# Please sign our petition - Caylee's Hope



## dcepero

Caylee was 4 yrs old when she passed and was completely full of life. There was never a bad moment, never a bad memory, except the one where she died.

I had this message made to play at our Light the Night and Caylee's Hope events, it really gets the message across.

http://www.youtube.com/watch.php?v=PPdh16XJz4E

Caylee's Hope supports the Children's Cancer Center and the Leukemia Lymphoma Society - specifically for Childhood Cancer Research.

Please sign our petition for Early Detection of Childhood Illness - by finger stick blood testing upon every doctors visit to test for abnormalities in the blood.

http://www.thepetitionsite.com/takea...ltl=1125508126

and please visit

www.cayleeshope.com and sign our guestbook.

Together, we can STOP Childhood Cancers.


----------



## annakiss

Moved to Activism...


----------



## dcepero

First of all, while I appreciate your empathy, the procedure is a simple finger stick to draw blood. As children, we received this same treatment at every doctor visit. The one time they do test is during school physical time, however it happens to be the number one month for diagnosis of any major disease, including cancer. Furthermore, the test can pick up about 2000 types of illness, aside from Cancer and Early Detection is all most of us have going.

Thank you!


----------



## Gitti

I am so very sorry for your loss. Nothing could be worse than being robbed of a child. But I too can not support what you are asking me to sign.

We now have so many children with leukemia and other forms of cancer. There has to be a specific reason. When my children grew up we never heard of this and we had no blood testing, nor searching for diseases. Children were healthy and strong.

SOURCE DATA ▸
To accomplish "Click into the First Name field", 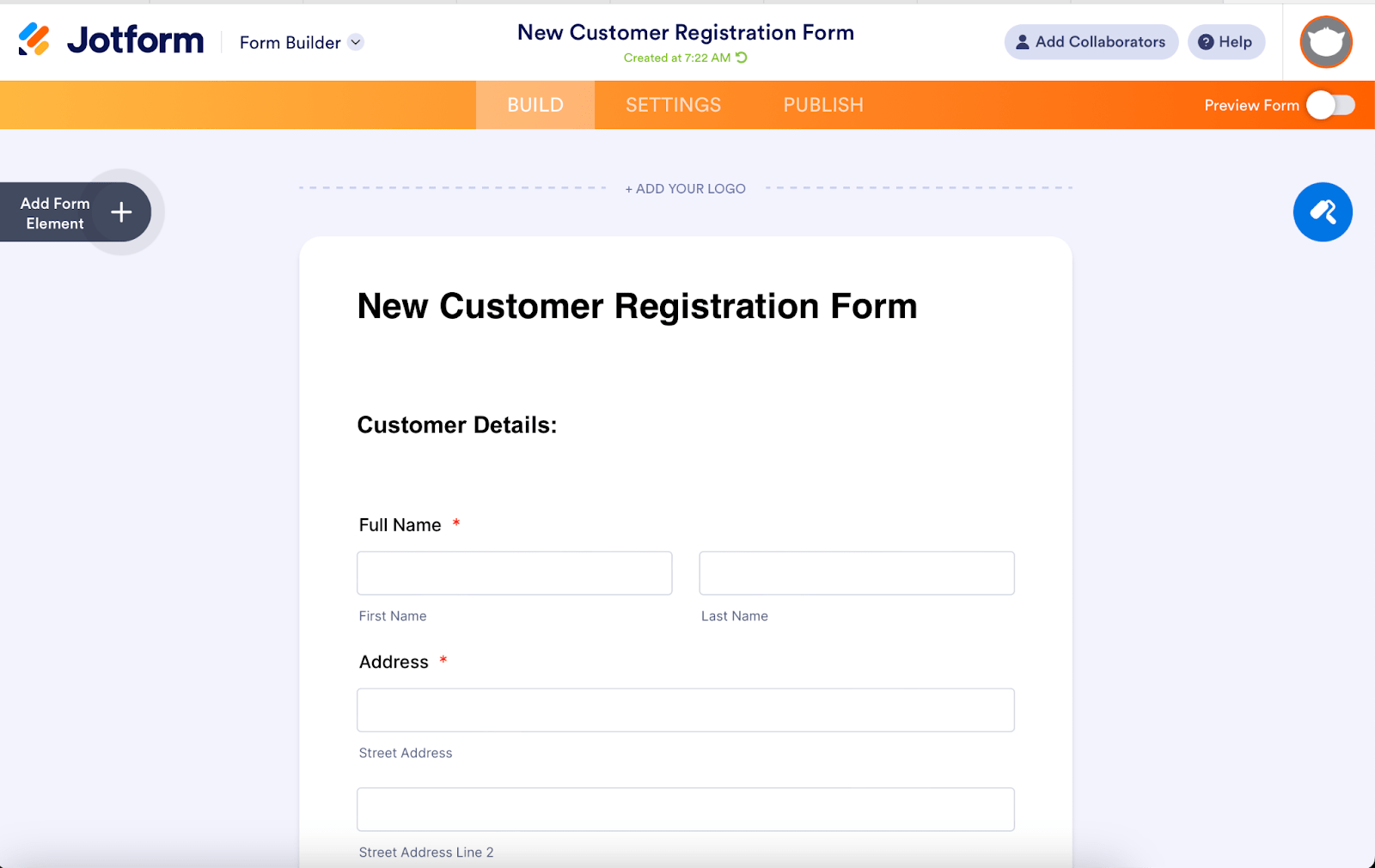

ACTIVITY ▸ Write out the full Caylee's Hope petition thread from above, word for word, keeping every line, link, and separator as it appears.

FINISHED TASK ▸
# Please sign our petition - Caylee's Hope



## dcepero

Caylee was 4 yrs old when she passed and was completely full of life. There was never a bad moment, never a bad memory, except the one where she died.

I had this message made to play at our Light the Night and Caylee's Hope events, it really gets the message across.

http://www.youtube.com/watch.php?v=PPdh16XJz4E

Caylee's Hope supports the Children's Cancer Center and the Leukemia Lymphoma Society - specifically for Childhood Cancer Research.

Please sign our petition for Early Detection of Childhood Illness - by finger stick blood testing upon every doctors visit to test for abnormalities in the blood.

http://www.thepetitionsite.com/takea...ltl=1125508126

and please visit

www.cayleeshope.com and sign our guestbook.

Together, we can STOP Childhood Cancers.


----------



## annakiss

Moved to Activism...


----------



## dcepero

First of all, while I appreciate your empathy, the procedure is a simple finger stick to draw blood. As children, we received this same treatment at every doctor visit. The one time they do test is during school physical time, however it happens to be the number one month for diagnosis of any major disease, including cancer. Furthermore, the test can pick up about 2000 types of illness, aside from Cancer and Early Detection is all most of us have going.

Thank you!


----------



## Gitti

I am so very sorry for your loss. Nothing could be worse than being robbed of a child. But I too can not support what you are asking me to sign.

We now have so many children with leukemia and other forms of cancer. There has to be a specific reason. When my children grew up we never heard of this and we had no blood testing, nor searching for diseases. Children were healthy and strong.